Saved data entries.
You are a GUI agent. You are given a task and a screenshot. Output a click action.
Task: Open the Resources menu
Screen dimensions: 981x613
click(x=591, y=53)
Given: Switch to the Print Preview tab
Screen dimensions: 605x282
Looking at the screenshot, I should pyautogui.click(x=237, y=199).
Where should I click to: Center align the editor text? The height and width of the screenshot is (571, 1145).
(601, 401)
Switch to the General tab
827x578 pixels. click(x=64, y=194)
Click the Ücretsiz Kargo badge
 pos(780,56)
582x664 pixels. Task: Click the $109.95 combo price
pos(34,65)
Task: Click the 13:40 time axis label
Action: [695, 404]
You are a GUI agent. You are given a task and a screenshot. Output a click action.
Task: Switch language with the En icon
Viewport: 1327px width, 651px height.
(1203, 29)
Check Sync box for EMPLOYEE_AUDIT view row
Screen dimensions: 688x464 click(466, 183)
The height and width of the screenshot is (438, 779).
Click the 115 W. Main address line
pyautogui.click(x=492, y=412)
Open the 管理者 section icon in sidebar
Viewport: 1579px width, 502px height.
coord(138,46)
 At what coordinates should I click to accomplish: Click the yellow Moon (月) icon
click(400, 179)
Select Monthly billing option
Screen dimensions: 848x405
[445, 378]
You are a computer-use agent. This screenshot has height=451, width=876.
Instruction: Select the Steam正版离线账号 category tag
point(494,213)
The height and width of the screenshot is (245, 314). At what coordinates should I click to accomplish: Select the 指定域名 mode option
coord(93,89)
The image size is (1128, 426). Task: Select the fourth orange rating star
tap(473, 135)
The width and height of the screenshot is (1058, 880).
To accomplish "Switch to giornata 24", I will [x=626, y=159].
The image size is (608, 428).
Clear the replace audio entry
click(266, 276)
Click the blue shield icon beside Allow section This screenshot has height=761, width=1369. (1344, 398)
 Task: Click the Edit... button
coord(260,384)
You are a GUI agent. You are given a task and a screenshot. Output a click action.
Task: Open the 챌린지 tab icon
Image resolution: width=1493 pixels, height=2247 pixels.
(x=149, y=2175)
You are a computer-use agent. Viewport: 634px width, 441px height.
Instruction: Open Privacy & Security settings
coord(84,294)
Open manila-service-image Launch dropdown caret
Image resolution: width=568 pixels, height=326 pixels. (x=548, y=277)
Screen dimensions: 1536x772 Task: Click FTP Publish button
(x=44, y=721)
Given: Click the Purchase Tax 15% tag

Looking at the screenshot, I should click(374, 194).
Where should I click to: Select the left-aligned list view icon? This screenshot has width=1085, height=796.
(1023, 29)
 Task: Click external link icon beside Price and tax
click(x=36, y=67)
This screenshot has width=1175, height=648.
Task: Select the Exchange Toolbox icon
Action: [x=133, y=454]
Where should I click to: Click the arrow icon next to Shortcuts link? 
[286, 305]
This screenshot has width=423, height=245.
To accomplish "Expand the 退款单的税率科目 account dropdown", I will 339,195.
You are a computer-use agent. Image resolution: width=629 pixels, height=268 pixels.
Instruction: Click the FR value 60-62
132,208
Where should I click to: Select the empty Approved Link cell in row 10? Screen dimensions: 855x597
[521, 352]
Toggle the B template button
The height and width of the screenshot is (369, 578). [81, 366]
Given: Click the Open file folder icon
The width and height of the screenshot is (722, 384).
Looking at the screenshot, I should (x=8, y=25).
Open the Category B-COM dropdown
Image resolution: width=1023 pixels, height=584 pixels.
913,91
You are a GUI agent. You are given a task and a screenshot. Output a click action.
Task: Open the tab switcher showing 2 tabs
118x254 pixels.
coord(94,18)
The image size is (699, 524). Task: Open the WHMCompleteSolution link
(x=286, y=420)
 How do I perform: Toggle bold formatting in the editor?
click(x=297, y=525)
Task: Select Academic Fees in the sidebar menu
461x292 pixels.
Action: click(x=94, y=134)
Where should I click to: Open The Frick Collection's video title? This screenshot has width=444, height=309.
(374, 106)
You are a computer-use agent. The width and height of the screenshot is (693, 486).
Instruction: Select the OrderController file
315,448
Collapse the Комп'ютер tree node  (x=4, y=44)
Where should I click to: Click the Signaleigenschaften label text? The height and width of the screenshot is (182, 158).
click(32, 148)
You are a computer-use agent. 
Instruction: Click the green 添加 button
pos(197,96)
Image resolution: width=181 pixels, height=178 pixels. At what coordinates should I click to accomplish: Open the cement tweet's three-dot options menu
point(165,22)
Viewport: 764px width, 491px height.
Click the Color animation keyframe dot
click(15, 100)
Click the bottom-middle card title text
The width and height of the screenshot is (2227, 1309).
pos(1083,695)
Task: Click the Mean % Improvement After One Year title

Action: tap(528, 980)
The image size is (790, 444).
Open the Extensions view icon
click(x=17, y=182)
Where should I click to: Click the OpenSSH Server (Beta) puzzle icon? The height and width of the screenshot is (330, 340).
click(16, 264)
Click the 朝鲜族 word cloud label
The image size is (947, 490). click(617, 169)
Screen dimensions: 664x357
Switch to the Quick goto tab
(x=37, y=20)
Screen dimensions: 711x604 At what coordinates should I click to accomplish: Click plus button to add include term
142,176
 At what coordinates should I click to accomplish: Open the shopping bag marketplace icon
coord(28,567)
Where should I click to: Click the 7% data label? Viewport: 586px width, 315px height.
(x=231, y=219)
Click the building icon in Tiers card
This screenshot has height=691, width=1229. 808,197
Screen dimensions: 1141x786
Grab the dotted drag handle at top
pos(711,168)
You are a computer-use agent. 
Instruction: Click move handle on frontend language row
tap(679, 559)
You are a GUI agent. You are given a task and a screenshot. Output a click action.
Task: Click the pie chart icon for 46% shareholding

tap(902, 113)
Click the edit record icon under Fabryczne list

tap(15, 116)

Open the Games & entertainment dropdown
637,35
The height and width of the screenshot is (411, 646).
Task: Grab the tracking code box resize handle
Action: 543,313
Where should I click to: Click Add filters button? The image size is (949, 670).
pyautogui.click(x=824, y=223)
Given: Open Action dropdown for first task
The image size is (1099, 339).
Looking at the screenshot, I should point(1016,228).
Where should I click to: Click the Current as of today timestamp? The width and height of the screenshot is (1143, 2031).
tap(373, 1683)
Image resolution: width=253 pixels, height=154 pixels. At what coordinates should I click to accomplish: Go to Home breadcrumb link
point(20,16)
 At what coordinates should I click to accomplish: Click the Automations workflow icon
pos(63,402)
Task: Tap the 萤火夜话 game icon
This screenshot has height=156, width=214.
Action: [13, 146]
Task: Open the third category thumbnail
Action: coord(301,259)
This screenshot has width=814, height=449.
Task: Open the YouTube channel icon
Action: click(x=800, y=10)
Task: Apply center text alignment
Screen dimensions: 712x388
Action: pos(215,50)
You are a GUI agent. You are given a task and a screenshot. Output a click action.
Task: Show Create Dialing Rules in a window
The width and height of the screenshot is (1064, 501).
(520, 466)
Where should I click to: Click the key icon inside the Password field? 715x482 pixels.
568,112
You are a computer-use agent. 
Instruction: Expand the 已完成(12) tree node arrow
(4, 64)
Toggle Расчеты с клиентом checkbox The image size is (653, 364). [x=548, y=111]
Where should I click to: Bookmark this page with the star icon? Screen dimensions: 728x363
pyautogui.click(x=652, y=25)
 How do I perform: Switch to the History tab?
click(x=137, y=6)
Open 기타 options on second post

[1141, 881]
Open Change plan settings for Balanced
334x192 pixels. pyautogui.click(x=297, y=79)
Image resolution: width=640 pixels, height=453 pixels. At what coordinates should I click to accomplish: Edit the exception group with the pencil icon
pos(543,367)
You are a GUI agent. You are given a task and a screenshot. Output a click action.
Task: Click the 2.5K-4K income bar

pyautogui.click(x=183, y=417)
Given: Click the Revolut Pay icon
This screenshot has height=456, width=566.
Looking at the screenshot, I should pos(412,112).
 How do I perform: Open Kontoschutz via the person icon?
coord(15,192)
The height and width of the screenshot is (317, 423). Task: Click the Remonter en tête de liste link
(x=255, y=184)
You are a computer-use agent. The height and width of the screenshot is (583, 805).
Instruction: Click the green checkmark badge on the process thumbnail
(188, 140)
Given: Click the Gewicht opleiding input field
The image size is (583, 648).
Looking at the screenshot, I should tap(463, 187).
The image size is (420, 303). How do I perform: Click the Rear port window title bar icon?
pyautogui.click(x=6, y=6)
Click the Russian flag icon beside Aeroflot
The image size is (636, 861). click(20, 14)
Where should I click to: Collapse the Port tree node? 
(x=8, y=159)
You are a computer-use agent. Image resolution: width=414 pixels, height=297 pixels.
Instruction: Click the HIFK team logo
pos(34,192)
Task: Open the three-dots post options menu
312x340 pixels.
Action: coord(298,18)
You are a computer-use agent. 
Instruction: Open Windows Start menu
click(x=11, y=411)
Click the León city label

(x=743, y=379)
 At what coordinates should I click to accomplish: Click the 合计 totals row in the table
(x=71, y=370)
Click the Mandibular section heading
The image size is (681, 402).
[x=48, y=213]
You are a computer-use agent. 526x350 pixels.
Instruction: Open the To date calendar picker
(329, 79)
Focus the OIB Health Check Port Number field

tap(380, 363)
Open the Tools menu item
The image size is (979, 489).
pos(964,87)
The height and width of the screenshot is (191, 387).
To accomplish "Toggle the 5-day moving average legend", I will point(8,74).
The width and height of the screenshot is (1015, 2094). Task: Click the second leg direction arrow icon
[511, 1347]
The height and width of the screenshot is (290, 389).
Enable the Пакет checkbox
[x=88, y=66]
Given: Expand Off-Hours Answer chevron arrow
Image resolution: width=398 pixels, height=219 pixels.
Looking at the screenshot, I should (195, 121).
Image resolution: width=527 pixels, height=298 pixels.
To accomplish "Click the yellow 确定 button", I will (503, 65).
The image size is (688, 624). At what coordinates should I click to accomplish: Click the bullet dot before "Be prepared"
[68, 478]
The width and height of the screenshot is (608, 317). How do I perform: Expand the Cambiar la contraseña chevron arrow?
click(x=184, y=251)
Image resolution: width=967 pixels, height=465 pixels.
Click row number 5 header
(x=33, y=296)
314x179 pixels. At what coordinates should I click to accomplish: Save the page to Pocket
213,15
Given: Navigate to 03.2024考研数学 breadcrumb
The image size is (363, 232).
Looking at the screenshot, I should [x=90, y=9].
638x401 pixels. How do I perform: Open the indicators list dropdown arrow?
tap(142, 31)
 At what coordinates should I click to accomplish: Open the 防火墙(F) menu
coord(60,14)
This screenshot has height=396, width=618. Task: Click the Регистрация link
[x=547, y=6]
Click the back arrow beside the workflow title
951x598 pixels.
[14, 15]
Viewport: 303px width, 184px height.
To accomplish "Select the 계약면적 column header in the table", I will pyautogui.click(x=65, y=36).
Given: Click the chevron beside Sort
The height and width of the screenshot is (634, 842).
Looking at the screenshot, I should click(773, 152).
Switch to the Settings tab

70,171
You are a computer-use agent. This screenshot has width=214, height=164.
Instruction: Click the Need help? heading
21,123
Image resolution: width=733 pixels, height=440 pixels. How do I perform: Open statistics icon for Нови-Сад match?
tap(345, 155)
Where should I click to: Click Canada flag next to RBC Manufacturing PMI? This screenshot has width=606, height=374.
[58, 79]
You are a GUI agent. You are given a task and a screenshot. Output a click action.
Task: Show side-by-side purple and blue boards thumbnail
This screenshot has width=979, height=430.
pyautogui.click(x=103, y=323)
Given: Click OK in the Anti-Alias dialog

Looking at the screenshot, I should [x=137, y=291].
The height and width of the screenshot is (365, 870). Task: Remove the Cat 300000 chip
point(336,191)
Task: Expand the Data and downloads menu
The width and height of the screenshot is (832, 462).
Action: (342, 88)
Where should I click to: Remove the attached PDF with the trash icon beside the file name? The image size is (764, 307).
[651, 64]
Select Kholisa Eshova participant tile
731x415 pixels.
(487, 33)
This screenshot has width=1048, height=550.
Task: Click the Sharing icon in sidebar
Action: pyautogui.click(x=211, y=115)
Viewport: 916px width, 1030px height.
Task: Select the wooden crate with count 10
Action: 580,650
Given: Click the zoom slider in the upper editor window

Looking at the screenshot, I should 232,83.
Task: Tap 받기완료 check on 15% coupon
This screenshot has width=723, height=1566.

Exercise objective. From the records above, quote only the lines running from the line with "Instruction: Select the Steam正版离线账号" to the line with "The width and height of the screenshot is (1058, 880).", both lines included.

Written answer.
Instruction: Select the Steam正版离线账号 category tag
point(494,213)
The height and width of the screenshot is (245, 314). At what coordinates should I click to accomplish: Select the 指定域名 mode option
coord(93,89)
The image size is (1128, 426). Task: Select the fourth orange rating star
tap(473, 135)
The width and height of the screenshot is (1058, 880).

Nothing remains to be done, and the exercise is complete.